## [Written instruction]
Which lines in the items below contain the word "Viewport" with the same capitalization? Copy out each of those lines in full.

Records from a pointing dataset
▬▬▬

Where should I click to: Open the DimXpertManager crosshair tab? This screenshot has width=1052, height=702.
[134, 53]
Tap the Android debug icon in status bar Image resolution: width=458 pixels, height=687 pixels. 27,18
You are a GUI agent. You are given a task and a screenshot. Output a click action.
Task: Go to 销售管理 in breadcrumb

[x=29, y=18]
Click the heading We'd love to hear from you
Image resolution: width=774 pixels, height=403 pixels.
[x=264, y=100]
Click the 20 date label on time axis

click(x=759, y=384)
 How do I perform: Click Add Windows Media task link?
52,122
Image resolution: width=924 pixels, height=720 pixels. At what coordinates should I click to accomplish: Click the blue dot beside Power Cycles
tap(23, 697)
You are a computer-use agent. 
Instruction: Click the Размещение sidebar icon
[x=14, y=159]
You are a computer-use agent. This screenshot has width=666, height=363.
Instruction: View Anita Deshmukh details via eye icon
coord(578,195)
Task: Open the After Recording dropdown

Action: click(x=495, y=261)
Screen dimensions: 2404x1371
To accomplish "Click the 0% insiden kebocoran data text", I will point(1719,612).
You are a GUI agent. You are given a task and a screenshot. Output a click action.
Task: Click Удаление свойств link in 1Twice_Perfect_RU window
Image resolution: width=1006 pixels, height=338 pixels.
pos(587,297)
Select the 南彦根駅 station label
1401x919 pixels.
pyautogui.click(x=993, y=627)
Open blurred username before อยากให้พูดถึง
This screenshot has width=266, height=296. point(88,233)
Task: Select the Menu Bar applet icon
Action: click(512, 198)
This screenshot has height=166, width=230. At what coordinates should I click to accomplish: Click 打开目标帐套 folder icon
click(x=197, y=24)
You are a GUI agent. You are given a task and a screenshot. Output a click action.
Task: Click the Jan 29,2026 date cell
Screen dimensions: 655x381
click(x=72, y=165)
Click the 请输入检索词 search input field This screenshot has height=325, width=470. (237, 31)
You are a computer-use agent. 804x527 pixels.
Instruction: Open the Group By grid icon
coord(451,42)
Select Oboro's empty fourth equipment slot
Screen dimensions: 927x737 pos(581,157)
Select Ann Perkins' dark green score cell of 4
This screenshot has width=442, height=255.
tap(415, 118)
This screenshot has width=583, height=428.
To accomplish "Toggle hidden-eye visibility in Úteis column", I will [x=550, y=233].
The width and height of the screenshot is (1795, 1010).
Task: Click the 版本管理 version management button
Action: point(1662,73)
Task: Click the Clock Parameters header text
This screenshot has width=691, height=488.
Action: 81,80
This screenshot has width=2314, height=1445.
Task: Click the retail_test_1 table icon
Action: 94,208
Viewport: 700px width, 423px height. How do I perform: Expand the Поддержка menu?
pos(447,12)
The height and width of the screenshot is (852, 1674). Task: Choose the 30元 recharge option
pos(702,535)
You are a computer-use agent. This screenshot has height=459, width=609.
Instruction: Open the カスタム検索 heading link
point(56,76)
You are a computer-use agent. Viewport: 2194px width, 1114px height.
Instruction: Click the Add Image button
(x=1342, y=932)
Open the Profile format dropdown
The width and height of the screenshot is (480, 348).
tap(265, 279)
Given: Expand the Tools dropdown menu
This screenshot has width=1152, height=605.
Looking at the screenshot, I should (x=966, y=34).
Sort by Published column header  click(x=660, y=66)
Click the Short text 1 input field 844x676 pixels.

▬▬▬

## [Result for this task]
Viewport: 700px width, 423px height. How do I perform: Expand the Поддержка menu?
You are a computer-use agent. Viewport: 2194px width, 1114px height.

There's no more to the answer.